Null Versus Empty Strings

The C language offers some delicious predicaments you may not find in other languages. Many of these odd situations involve variables, which are strongly typed in other languages. As a case in point, consider the difference between an empty string and a null string.

If you’ve only coded C, the question arises, “Aren’t an empty string and a null string the same thing?” They aren’t. In other programming languages, they’re definitely different.

A null string has no values. It’s an empty char array, one that hasn’t been assigned any elements. The string exists in memory, so it’s not a NULL pointer. It’s just absent any elements.

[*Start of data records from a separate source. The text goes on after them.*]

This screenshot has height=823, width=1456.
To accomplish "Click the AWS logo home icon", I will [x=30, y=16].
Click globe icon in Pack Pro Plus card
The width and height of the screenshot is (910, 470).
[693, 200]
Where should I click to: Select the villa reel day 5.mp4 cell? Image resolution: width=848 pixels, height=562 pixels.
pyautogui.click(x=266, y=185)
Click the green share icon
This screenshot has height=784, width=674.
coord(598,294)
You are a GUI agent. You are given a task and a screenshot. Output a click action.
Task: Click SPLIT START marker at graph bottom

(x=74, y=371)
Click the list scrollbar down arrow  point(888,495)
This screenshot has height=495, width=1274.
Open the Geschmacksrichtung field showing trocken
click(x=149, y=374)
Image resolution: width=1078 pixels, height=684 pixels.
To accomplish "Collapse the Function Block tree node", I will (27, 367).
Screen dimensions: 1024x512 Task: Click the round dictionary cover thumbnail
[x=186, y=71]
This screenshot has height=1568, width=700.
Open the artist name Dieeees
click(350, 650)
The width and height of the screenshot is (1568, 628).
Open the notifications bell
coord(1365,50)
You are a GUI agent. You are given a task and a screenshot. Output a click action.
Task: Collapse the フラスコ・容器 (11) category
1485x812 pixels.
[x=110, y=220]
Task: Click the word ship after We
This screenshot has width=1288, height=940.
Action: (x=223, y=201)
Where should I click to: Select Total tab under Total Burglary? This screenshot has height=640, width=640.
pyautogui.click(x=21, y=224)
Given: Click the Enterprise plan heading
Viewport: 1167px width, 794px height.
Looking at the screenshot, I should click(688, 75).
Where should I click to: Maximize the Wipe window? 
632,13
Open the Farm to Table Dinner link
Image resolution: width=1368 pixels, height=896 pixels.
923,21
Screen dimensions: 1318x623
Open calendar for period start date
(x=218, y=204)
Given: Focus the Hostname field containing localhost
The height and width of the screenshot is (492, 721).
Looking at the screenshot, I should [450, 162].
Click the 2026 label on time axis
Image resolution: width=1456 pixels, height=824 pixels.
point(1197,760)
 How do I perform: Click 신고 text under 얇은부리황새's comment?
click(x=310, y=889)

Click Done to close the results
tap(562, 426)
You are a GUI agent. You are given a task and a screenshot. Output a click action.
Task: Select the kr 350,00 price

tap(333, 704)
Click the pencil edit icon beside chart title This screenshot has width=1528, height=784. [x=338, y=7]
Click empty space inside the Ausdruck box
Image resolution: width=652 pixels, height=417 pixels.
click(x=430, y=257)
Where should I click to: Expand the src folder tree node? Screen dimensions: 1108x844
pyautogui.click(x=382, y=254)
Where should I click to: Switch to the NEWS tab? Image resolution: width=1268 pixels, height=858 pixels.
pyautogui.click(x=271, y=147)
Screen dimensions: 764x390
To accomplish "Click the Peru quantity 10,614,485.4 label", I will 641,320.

An empty string has a single element, the null character, '\0'. That’s still a character, and the string has a length of zero, but it’s not the same as a null string, which has no characters at all.

As an example:

char name[32];

The name array is null string. That doesn’t mean that it has a null character ('\0') at element zero. It means that name hasn’t been assigned a value. Had it been assigned a value, and the contents removed or replaced by a null character at element zero, then it becomes an empty string.

So how can you tell the difference between an empty string and a null string?

You must compare the two: Create an empty string or null string as a sample, then use the strcmp() function to compare them. A null string compares to another null string, and an empty string to an empty one.

#include <stdio.h>
#include <string.h>

int main()
{
    char empty[5] = { '\0' };
    char null[5];

    if( strcmp(empty,null)==0 )
        puts("Strings are the same");
    else
        puts("Strings are not the same");

    return(0);
}

Array empty[] at Line 6 is created as an empty string. It has a single element, a null character. The length of this string is zero, though it has one element.

Array null[] at Line 7 is a null string. It’s declared, allocated 5 elements, but never assigned any values.

The strcmp() function at Line 9 compares the two char arrays.

Here’s the program’s output:

Strings are not the same

You might think that you could use the strlen() function to obtain the string lengths and compare them, but that logic doesn’t apply: strlen() returns zero for the empty[] array, even though that array has a single element. The string is empty.

The strlen() returns an unpredictable value for the null[] array because it’s not initialized. Therefore the string length is wherever the next random null character is found in memory. By the way, this function wouldn’t work most other programming languages where variables must be initialized before you assault them with a function.

Though C doesn’t really have official typing for empty and null strings, you can still tell the difference between them: compare. That’s the secret, should the need ever arise.